- Provided passage:
>> Start
Marcela Gibson did not expect to have her expensive cosmetics binned at Auckland Airport recently. Today we look at 10 bizarre items confiscated by airport security around the world - from a live chameleon to a dead body.
1. Rooster testicles
Two kilograms of rooster testicles were confiscated at Wellington Airport last year. A Vietnamese visitor had filled a chilly bin full of food, including the testicles. According to Clove Garden, rooster testicles are a delicacy, believed to enhance male prowess and improve skin tone for women. The testicles were confiscated because they presented a biosecurity risk.
2. Woody from Toy Story's mini gun
You never can be too careful when it comes to gun control, and earlier this year, Heathrow security staff were extra vigilant when they confiscated a toy gun from a Woody doll. The owner of the doll, John Hazen, travels the world with Woody to send photos back to his son. He was shocked when security patted the doll down and seized the gun.
3. Live chameleon hat
Officials at Manchester Airport stopped a 17-year-old woman who was wearing an unusual looking hat. The woman was travelling to Manchester from Dubai in 2002. It was found, upon closer investigation, that her hat was actually a live chameleon. She had bought the lizard in Saudi Arabia and wanted to bring it with her to the UK, but security had other ideas.
>> End
- Given data:
>> Start
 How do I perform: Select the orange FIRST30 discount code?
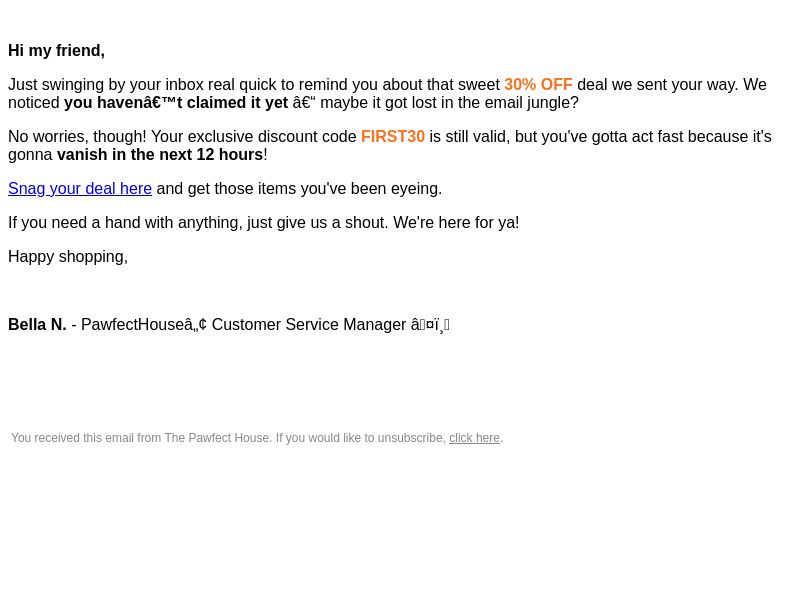[x=393, y=137]
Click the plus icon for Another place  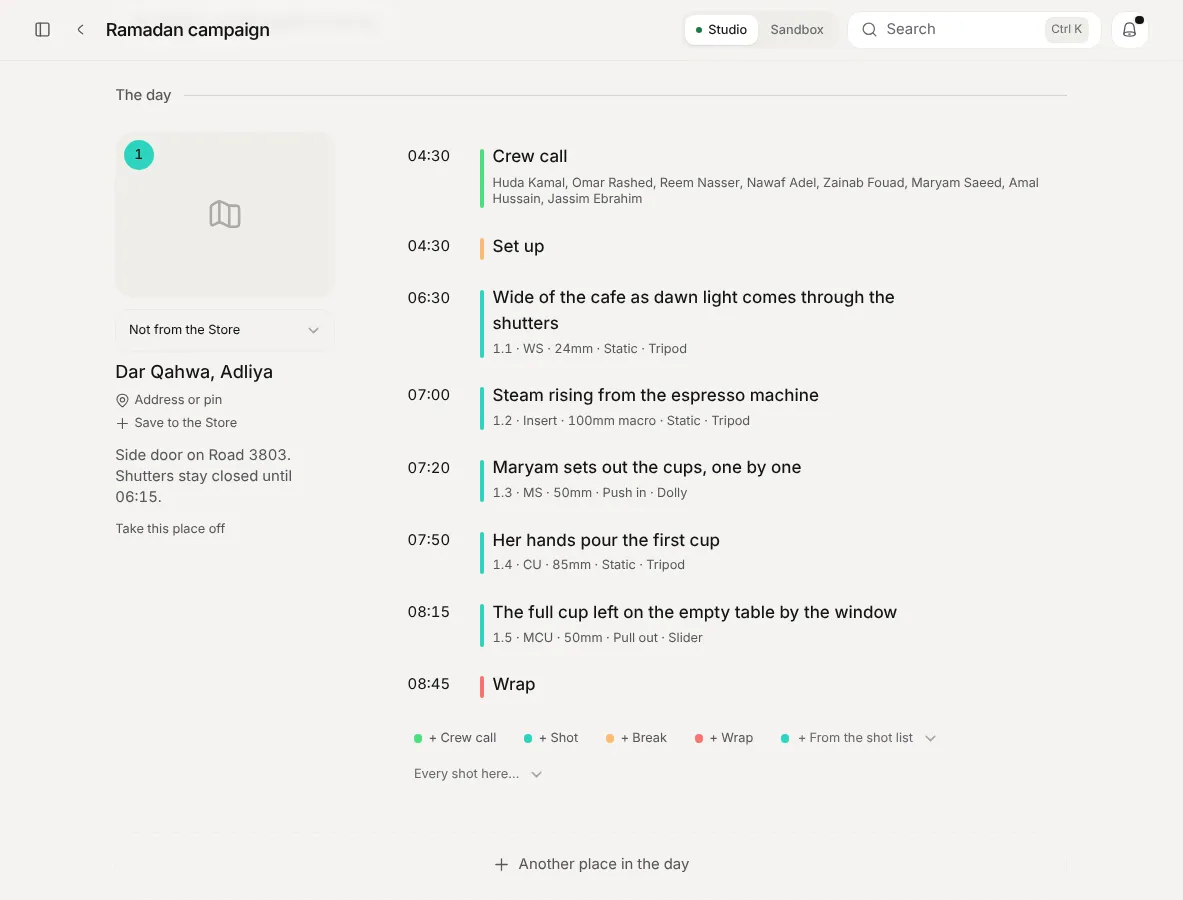pyautogui.click(x=501, y=865)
>> End
- Short exercise: Resume the list of unusual items confiscated by airport security from the point where it stops, beginning with the fourth entry.

- Exercise result:
4. A dead body
Two women attempted to check-in Curt Willi Jarant, 91, claiming that his slumped posture was because he was asleep. In a case reminiscent of the film Weekend At Bernie's, the pair - his wife and stepdaughter - put sunglasses on his face and struggled to get him from a taxi into the wheelchair. Their efforts roused the suspicions of a worker at John Lennon Airport in Liverpool and security staff discovered Jarant was dead.
5. Tiger penis and gallbladder
Airport security discovered a Cambodian woman attempting to smuggle a tiger penis and gallbladder into Auckland Airport in 2010. A security dog signaled to the left hip of the woman and upon further investigation they found a stocking tied around her waist - it contained the tiger penis and gall bladder. The items were seized and the woman was liable for a fine of up to $100,000 and/or five years imprisonment.
6. Human skull fragments
The Transportation Security Administration (TSA) of America were suspicious of two women attempting to carry a pottery piece onto a flight from Fort Lauderdale-Hollywood International Airport to Baltimore. Upon breaking the seal, they discovered that along with the dirt and rocks there were pieces of skull and teeth. The pair claimed they had purchased the sealed pot in Cuba and had no idea about the contents.
7. Snakes and lizards
Customs officers were shocked to discover 44 native snakes and lizards in the luggage of a 24-year-old man at Sydney Airport in 2009. The haul included a rare Albino carpet python and 16 blue-tongue lizards. The man was arrested before the plane took off to Bangkok.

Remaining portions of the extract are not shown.